───── Verilen metin

Verem enfeksiyonu, verem mikrobunun
vücuda girmesinden sonra 8-10 haftada tüberkülin deri testinin (TDT)
pozitifleşmesi ile kendini gösterir. Bu, hastalık değildir. Vücutta veremin
sessiz durduğu ve adeta hapsedildiği bir durumdur. Vücut direnci düşünce mikrop
çoğalarak hastalanmaya yol açar. Hastalığın gelişmesine yol açan ve vücut
direncini düşüren hastalıklar ve etkenler vardır. AIDS bu bakımdan vücut
direncini en çok kıran hastalıktır.

──────────

Alıştırma görevleri:
1. Verem metninin "Verem enfeksiyonu, verem" ile başlayıp "çok kıran hastalıktır." ile biten kısmını, "AIDS" yerine "HIV enfeksiyonu" koyarak tekrar yazın.
2. Verem metnine göre tüberkülin deri testi, verem mikrobu vücuda girdikten kaç hafta sonra pozitifleşir?
3. Verem metninde "vücut direnci" ifadesinin ekli ya da eksiz geçtiği bütün cümleleri sırasıyla yazın.

───── Verilen kayıtlar

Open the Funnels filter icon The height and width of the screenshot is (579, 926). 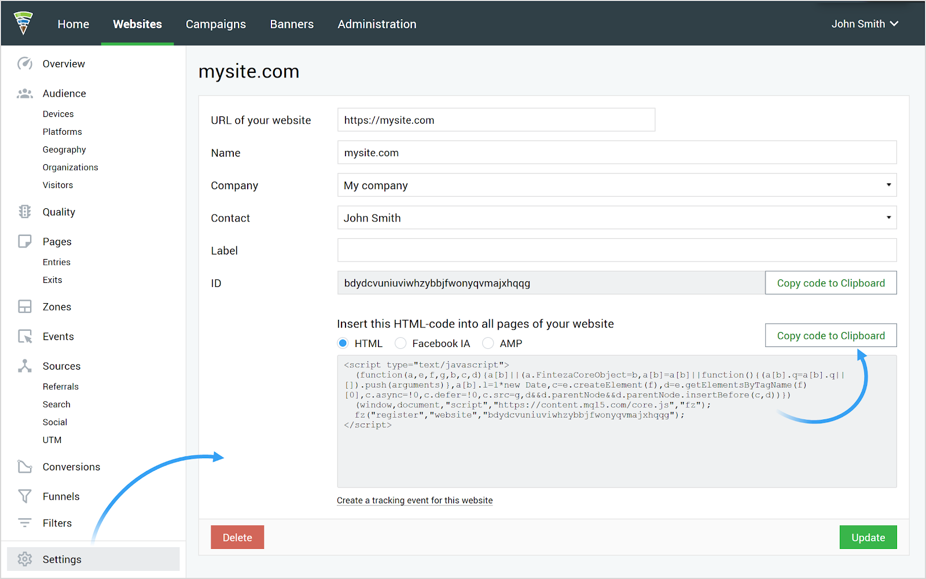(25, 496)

──────────
───── Verilen kayıtlar

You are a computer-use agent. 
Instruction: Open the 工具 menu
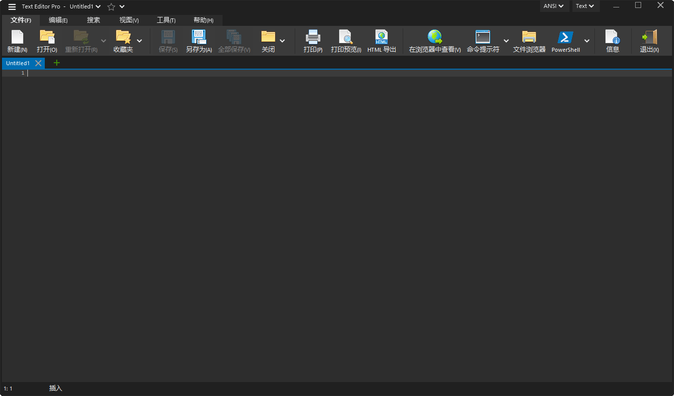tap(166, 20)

──────────

Görevlerin çözümleri:
1.
Verem enfeksiyonu, verem mikrobunun
vücuda girmesinden sonra 8-10 haftada tüberkülin deri testinin (TDT)
pozitifleşmesi ile kendini gösterir. Bu, hastalık değildir. Vücutta veremin
sessiz durduğu ve adeta hapsedildiği bir durumdur. Vücut direnci düşünce mikrop
çoğalarak hastalanmaya yol açar. Hastalığın gelişmesine yol açan ve vücut
direncini düşüren hastalıklar ve etkenler vardır. HIV enfeksiyonu bu bakımdan vücut
direncini en çok kıran hastalıktır.

2. Mikrobun vücuda girmesinden 8-10 hafta sonra pozitifleşir.

3.
1. Vücut direnci düşünce mikrop çoğalarak hastalanmaya yol açar.
2. Hastalığın gelişmesine yol açan ve vücut direncini düşüren hastalıklar ve etkenler vardır.
3. AIDS bu bakımdan vücut direncini en çok kıran hastalıktır.